A BBSRC fully funded project open to UK students and eligible EU students who qualify for home-rated fees in line with BBSRC criteria:
Eligible students will receive a minimum tax-free stipend of £14,057 - university fees will be paid.
Open to science graduates (with, or who anticipate, at least a 2.1 or equivalent in a relevant biological subject in an undergraduate degree, or a Masters degree - subject to university regulations). Other first degrees considered.
Students without English as a first language must provide evidence of IELTS score of 7.0, no less than 6.5 in any subsections (or equivalent).
1. Rincon, V., et al. (2015). "Different functional sensitivity to mutation at intersubunit interfaces involved in consecutive stages of foot-and-mouth disease virus assembly." J Gen Virol 96(9): 2595-2606.

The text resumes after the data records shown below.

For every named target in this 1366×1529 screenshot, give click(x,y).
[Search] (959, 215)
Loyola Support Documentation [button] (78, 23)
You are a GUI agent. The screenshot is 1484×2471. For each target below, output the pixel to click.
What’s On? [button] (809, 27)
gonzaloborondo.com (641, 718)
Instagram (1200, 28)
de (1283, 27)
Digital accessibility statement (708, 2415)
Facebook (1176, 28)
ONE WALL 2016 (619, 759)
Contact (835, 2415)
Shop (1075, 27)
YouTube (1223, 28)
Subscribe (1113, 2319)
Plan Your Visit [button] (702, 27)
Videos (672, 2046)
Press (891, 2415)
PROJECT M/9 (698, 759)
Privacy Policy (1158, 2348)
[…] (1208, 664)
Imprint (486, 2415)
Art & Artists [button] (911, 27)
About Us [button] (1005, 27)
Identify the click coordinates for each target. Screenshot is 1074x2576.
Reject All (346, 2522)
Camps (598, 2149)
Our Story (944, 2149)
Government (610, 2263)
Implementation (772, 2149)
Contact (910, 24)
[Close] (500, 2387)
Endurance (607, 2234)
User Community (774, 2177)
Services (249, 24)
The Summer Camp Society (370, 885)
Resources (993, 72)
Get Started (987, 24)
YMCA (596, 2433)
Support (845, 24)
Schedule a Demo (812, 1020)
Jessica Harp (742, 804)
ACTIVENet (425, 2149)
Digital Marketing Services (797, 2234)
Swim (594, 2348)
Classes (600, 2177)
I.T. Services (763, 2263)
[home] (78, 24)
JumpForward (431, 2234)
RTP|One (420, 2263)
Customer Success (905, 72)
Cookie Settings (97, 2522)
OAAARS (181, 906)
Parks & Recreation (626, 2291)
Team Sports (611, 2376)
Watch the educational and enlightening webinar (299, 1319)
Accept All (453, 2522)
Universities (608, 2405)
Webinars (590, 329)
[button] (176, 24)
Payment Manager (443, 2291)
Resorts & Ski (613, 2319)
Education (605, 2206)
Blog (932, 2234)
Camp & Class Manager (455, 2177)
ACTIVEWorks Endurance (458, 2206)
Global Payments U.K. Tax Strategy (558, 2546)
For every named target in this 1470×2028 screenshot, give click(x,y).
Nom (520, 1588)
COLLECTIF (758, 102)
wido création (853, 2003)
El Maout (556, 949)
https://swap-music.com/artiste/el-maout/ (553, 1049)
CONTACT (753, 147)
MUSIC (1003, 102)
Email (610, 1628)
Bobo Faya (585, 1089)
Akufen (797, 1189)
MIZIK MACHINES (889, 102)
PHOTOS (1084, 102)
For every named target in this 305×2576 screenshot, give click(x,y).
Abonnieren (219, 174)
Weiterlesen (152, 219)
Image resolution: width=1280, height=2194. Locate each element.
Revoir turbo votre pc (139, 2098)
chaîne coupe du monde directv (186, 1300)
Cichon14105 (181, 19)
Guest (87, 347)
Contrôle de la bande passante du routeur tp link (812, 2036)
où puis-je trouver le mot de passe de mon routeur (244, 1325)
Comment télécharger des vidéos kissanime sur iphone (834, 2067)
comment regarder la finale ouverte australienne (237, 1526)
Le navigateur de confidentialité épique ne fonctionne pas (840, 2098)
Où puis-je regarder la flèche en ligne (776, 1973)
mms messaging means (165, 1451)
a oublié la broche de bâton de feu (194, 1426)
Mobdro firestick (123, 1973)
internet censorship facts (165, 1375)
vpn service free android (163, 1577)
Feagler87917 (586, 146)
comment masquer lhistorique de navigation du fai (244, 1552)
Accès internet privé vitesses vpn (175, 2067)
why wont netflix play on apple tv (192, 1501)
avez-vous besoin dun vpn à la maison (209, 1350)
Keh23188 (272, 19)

2. Gullberg, M., et al. (2014). “Sequence adaptations affecting cleavage of the VP1/2A junction by the 3C protease in foot-and-mouth disease virus-infected cells.” J Gen Virol. 95(11):2402-10.
3. Jiang, P., et al. (2014). “Picornavirus morphogenesis.” Microbiol Mol Biol Rev. 78(3):418-37. Review.
4. Goodwin, S., et al. (2009). "Foot-and-mouth disease virus assembly: processing of recombinant capsid precursor by exogenous protease induces self-assembly of pentamers in vitro in a myristoylation-dependent manner." J Virol 83(21): 11275-11282.
5. Geller, R., et al. (2007). "Evolutionary constraints on chaperone-mediated folding provide an antiviral approach refractory to development of drug resistance." Genes Dev 21(2): 195-205.